Urteil vom 7. September 2007
II. zivilrechtliche Abteilung

Bundesrichter Raselli, Präsident,
Bundesrichterinnen Escher, Hohl,
Gerichtsschreiber Zbinden.

X.________,
vertreten durch Rechtsanwältin Lisa Zaugg,

Lisa Zaugg,
Beschwerdeführerinnen,

gegen

Obergericht des Kantons Aargau, Zivilgericht, 5. Kammer, Obere Vorstadt 38,
5000 Aarau,

Unentgeltliche Verbeiständung im Verfahren betreffend Kindesrückführung,

Beschwerde in Zivilsachen gegen den Beschluss des Obergerichts des Kantons
Aargau, Zivilgericht, 5. Kammer, vom 30. Mai 2007.

Sachverhalt:

A.
In dem von Y.________ gegen Z.________ angestrengten Verfahren betreffend
Rückführung ihres gemeinsamen Kindes X.________ nach Brasilien erhob
Rechtsanwältin Zaugg im Namen des unmündigen Kindes gegen das die Rückführung
anordnende Urteil der Gerichtspräsidentin von Rheinfelden vom 20. März 2007
Beschwerde beim Obergericht des Kantons Aargau. Darin stellte sie den Antrag,
es sei X.________ für das erstinstanzliche Verfahren und für das
Beschwerdeverfahren die unentgeltliche Prozessführung zu bewilligen und dem
Kind Rechtsanwältin Zaugg als unentgeltliche Rechtsvertreterin beizugeben.

B.

Quellenauszug:
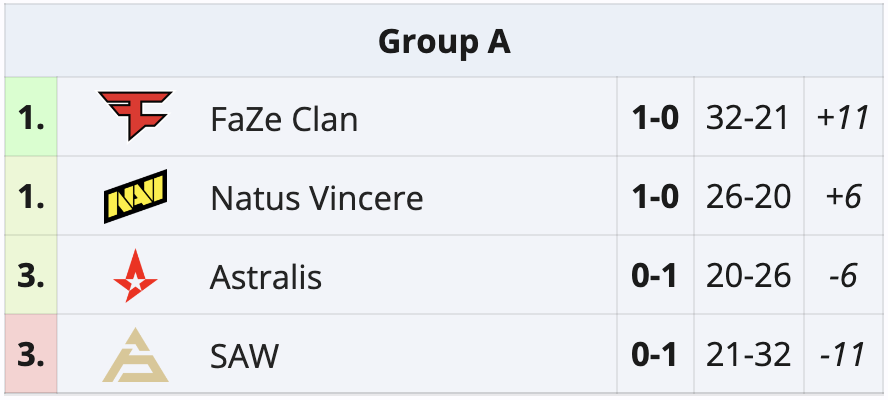The width and height of the screenshot is (888, 400).
Task: Click the 21-32 round score
Action: (748, 355)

Gestellte Aufgabe:
Schreib alle Datumsangaben mit Tag, Monat und Jahr heraus, die im Auszug aus dem Urteil vorkommen. Das Material steht für sich und gehört nicht zum Text.

Endergebnis:
- 7. September 2007
- 30. Mai 2007
- 20. März 2007